Arrange the records below as a numbered list, omitting any blank lines.

------ Listing

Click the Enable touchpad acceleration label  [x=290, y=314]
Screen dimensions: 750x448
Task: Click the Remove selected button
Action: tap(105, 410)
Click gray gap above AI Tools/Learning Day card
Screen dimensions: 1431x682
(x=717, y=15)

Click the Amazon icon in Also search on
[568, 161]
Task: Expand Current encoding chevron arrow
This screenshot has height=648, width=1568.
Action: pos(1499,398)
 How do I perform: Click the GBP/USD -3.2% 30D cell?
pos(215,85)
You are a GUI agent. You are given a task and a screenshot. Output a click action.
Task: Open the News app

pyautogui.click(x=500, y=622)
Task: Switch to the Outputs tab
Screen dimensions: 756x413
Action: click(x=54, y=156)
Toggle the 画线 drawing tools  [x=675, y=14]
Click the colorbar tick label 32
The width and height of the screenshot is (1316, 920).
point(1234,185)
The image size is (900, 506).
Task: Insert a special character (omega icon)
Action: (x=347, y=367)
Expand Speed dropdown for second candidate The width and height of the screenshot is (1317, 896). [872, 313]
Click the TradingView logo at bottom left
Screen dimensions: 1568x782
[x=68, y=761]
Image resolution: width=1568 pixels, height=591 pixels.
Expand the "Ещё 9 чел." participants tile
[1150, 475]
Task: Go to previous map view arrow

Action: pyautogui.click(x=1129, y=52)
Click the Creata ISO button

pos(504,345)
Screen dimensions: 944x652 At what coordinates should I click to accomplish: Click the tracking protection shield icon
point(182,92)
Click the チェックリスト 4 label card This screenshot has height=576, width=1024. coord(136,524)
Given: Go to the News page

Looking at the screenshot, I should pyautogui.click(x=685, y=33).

------------

• Expected output
1. Click the Enable touchpad acceleration label  [x=290, y=314]
2. Screen dimensions: 750x448
3. Task: Click the Remove selected button
4. Action: tap(105, 410)
5. Click gray gap above AI Tools/Learning Day card
6. Screen dimensions: 1431x682
7. (x=717, y=15)
8. Click the Amazon icon in Also search on
9. [568, 161]
10. Task: Expand Current encoding chevron arrow
11. This screenshot has height=648, width=1568.
12. Action: pos(1499,398)
13.  How do I perform: Click the GBP/USD -3.2% 30D cell?
14. pos(215,85)
15. You are a GUI agent. You are given a task and a screenshot. Output a click action.
16. Task: Open the News app
17. pyautogui.click(x=500, y=622)
18. Task: Switch to the Outputs tab
19. Screen dimensions: 756x413
20. Action: click(x=54, y=156)
21. Toggle the 画线 drawing tools  [x=675, y=14]
22. Click the colorbar tick label 32
23. The width and height of the screenshot is (1316, 920).
24. point(1234,185)
25. The image size is (900, 506).
26. Task: Insert a special character (omega icon)
27. Action: (x=347, y=367)
28. Expand Speed dropdown for second candidate The width and height of the screenshot is (1317, 896). [872, 313]
29. Click the TradingView logo at bottom left
30. Screen dimensions: 1568x782
31. [x=68, y=761]
32. Image resolution: width=1568 pixels, height=591 pixels.
33. Expand the "Ещё 9 чел." participants tile
34. [1150, 475]
35. Task: Go to previous map view arrow
36. Action: pyautogui.click(x=1129, y=52)
37. Click the Creata ISO button
38. pos(504,345)
39. Screen dimensions: 944x652 At what coordinates should I click to accomplish: Click the tracking protection shield icon
40. point(182,92)
41. Click the チェックリスト 4 label card This screenshot has height=576, width=1024. coord(136,524)
42. Given: Go to the News page
43. Looking at the screenshot, I should pyautogui.click(x=685, y=33).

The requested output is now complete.